Twilight at Sunset and a Falling Star

The last full week of January would be busy.  On my list I wish to make a visit to Stella in Cornwall.  Wrapped into that journey will be an errand to be carried out on the beach at Fistral Bay, an overnight stay with a nephew by marriage who lives close by.  I will drive back to my home in Dorset via the village of Hawkchurch on the east margin of Devon to spend a couple of days with my sister.

So I sally forth, as I do, on Monday just before lunchtime.  I am rather later than I had intended as I wish to catch a falling tide at Fistral Bay at the end of the afternoon.  When I make the long drive to Cornwall on my own I like to take an easy-to-handle sandwich to eat as it helps to break up the monotony.  Unfortunately the bread makes me sleepy and I must pull over to rest my bleary eyes.  Just under half an hour later I resume the journey and drive to Atlantic Road, Newquay where I leave my car in the first carpark I see.  Unfortunately it is not the nearest in terms of access to the shore by a long chalk, and I needs must ask an itinerant who is sloping along the cliff path plugged into ear-phones and his rolling gait, and demeanour when I speak to him, tell me he is within a gnat’s whisker of being spaced out.  He is on the way to the Spa to buy some tinnies he tells me.  But he is amiable enough and helpful.  It takes me a good quarter of an hour to gain the sand dunes which back the wide sandy bay with its rock platform well exposed on the northeastern margin.
================
#### What the task asks:
Reproduce the entire travel account above word for word.

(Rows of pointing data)
================
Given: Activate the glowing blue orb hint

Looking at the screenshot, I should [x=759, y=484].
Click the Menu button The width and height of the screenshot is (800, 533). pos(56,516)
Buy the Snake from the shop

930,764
================
#### Full solution:
Twilight at Sunset and a Falling Star

The last full week of January would be busy.  On my list I wish to make a visit to Stella in Cornwall.  Wrapped into that journey will be an errand to be carried out on the beach at Fistral Bay, an overnight stay with a nephew by marriage who lives close by.  I will drive back to my home in Dorset via the village of Hawkchurch on the east margin of Devon to spend a couple of days with my sister.

So I sally forth, as I do, on Monday just before lunchtime.  I am rather later than I had intended as I wish to catch a falling tide at Fistral Bay at the end of the afternoon.  When I make the long drive to Cornwall on my own I like to take an easy-to-handle sandwich to eat as it helps to break up the monotony.  Unfortunately the bread makes me sleepy and I must pull over to rest my bleary eyes.  Just under half an hour later I resume the journey and drive to Atlantic Road, Newquay where I leave my car in the first carpark I see.  Unfortunately it is not the nearest in terms of access to the shore by a long chalk, and I needs must ask an itinerant who is sloping along the cliff path plugged into ear-phones and his rolling gait, and demeanour when I speak to him, tell me he is within a gnat’s whisker of being spaced out.  He is on the way to the Spa to buy some tinnies he tells me.  But he is amiable enough and helpful.  It takes me a good quarter of an hour to gain the sand dunes which back the wide sandy bay with its rock platform well exposed on the northeastern margin.